**WORK INSTRUCTIONS:** The result should consist solely of the line containing "Given: Open the" and the lines that follow it below, each reproduced exactly, the last line included.

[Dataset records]
──────────────────────────────
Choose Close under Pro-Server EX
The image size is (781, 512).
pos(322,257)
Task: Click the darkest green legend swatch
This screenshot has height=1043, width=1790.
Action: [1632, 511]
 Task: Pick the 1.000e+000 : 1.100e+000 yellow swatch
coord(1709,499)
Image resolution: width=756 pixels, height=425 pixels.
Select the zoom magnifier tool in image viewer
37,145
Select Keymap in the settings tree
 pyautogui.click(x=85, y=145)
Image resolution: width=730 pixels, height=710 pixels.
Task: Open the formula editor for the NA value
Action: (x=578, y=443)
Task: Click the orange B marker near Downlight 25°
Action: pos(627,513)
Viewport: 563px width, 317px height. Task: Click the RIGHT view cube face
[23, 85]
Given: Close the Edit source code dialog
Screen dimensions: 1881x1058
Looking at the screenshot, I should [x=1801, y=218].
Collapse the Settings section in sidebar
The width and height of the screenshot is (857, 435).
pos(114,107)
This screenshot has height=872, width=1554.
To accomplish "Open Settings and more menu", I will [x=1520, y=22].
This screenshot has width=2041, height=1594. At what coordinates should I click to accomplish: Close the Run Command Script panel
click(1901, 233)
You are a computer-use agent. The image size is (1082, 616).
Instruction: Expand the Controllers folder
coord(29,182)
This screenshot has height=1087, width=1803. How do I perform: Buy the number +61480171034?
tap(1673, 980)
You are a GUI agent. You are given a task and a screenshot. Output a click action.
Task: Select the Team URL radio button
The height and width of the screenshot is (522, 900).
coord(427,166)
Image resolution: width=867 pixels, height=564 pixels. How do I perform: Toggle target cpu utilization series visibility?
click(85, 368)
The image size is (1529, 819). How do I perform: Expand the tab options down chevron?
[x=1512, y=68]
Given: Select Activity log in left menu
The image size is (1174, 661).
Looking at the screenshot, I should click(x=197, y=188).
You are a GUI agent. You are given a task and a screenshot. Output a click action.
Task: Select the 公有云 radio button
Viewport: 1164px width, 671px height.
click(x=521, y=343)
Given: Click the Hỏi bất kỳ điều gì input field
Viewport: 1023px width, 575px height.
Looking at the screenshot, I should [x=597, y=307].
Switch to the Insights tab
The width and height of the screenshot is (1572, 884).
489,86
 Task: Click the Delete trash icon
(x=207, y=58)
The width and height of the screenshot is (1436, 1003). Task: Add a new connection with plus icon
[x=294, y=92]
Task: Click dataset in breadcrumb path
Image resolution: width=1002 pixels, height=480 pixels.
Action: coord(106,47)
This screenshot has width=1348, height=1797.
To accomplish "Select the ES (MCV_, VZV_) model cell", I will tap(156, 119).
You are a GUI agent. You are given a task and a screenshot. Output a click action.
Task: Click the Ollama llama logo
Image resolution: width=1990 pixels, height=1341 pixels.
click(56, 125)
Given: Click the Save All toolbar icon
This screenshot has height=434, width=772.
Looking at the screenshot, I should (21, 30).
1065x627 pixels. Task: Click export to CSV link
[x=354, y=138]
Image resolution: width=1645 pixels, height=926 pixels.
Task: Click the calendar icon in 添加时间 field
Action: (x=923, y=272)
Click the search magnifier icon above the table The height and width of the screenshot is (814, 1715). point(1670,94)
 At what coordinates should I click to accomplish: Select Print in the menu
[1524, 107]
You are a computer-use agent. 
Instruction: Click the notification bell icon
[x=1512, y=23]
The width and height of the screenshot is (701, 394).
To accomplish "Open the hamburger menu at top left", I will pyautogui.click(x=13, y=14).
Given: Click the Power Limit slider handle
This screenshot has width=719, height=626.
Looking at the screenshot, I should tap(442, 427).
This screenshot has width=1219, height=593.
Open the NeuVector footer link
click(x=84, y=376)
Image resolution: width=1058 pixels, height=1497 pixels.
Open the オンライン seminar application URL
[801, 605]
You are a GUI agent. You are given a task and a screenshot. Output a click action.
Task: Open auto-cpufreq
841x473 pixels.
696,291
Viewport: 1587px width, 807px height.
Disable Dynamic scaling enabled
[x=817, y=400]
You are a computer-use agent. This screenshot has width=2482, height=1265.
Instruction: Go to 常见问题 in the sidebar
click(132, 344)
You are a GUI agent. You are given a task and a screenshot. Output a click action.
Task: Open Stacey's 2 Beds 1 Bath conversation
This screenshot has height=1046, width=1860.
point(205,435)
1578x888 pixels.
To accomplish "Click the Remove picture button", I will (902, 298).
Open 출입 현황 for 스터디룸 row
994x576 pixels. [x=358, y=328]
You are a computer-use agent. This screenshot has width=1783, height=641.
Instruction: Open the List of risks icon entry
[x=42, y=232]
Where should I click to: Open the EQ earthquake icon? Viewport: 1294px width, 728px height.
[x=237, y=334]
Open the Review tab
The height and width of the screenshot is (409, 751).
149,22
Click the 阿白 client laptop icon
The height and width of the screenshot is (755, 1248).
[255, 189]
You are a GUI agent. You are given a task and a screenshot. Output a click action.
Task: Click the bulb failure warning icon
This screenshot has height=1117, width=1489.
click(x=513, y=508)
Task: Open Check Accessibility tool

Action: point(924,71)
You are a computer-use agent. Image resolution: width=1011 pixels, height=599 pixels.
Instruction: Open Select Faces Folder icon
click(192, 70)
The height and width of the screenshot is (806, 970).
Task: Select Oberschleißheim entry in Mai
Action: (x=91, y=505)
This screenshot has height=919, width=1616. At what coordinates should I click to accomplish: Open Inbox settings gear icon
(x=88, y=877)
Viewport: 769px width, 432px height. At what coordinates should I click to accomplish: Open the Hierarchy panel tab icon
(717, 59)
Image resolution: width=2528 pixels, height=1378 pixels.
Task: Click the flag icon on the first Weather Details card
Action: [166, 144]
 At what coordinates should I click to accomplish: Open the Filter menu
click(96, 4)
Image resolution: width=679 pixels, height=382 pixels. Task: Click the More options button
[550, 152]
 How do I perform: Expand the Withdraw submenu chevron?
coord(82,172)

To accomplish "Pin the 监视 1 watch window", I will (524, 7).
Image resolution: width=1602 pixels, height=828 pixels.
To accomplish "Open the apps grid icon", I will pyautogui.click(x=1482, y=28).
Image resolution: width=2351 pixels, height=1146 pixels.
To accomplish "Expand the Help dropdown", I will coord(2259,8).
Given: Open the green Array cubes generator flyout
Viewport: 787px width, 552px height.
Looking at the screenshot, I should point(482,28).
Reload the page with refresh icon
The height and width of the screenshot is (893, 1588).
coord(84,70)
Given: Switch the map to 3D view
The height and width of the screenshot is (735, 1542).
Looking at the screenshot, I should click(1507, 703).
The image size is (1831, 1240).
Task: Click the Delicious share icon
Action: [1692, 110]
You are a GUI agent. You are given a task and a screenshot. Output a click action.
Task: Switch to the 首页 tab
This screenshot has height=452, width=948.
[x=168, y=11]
──────────────────────────────
**FINISHED TASK:**
Given: Open the green Array cubes generator flyout
Viewport: 787px width, 552px height.
Looking at the screenshot, I should point(482,28).
Reload the page with refresh icon
The height and width of the screenshot is (893, 1588).
coord(84,70)
Given: Switch the map to 3D view
The height and width of the screenshot is (735, 1542).
Looking at the screenshot, I should click(1507, 703).
The image size is (1831, 1240).
Task: Click the Delicious share icon
Action: [1692, 110]
You are a GUI agent. You are given a task and a screenshot. Output a click action.
Task: Switch to the 首页 tab
This screenshot has height=452, width=948.
[x=168, y=11]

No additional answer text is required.